Canaries are sensitive to chemicals, including perfumes, cleaning products, air fresheners, cigarette smoke, and even candles. Due to their sensitive respiratory systems, canaries were used as a biological early warning system for detecting toxic gases in mine coals in the past.
Miners faced the risk of exposure to deadly gases such as carbon monoxide while working deep in coal mines. Since these gases are odorless and invisible, miners were unable to detect them, which made working in the mines highly dangerous.

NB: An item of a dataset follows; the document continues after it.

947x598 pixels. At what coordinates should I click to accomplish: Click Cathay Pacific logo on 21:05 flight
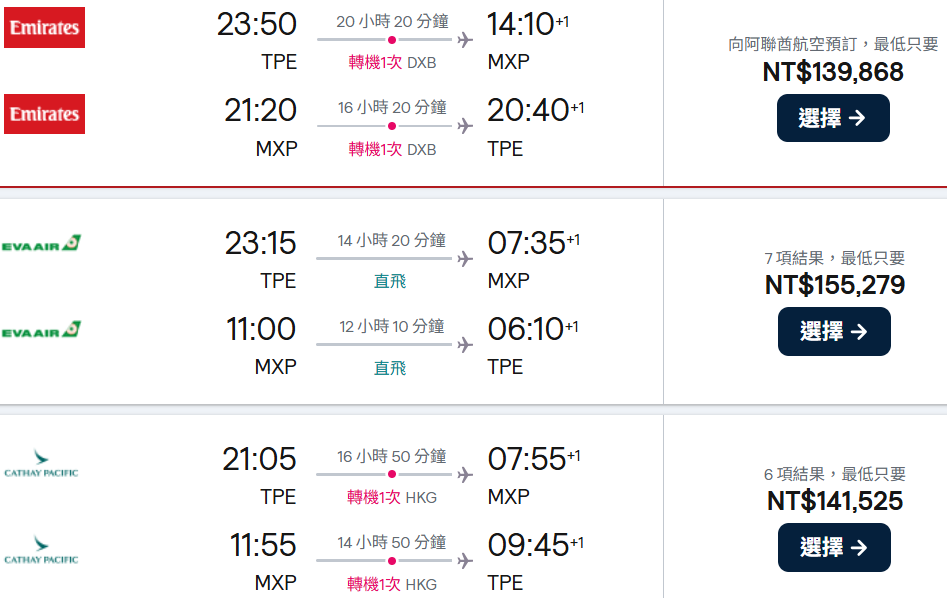pos(41,464)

To address this issue, underground workers started using canary birds as early warning systems. The birds were highly sensitive to toxic gases, and if exposed to dangerous levels of gases like carbon monoxide, the birds would show signs of distress, become sick or even die. The miners would then evacuate the mine immediately to avoid being exposed to the dangerous gases themselves.
The Canary in The Coal Mine:
Did you know “the canary in the coal mine” is a commonly used metaphorical phrase that refers to a warning sign of impending danger? It originated from the practice of using canary birds in coal mines as an early warning system for toxic gases.
The use of canary birds as early warning systems became widespread and highly effective in the mining industry. Miners often carried the birds in small cages with them as they worked in the mines. The birds’ presence allowed the miners to work safely and prevented many accidents and deaths that would have occurred otherwise.
However, as technology and safety measures improved, the use of canary birds in coal mines declined. Modern equipment and sensors can now detect toxic gases in the air and alert miners to the danger before any harm can be done. This has made the use of canary birds redundant in the mining industry, and the practice has become a part of history.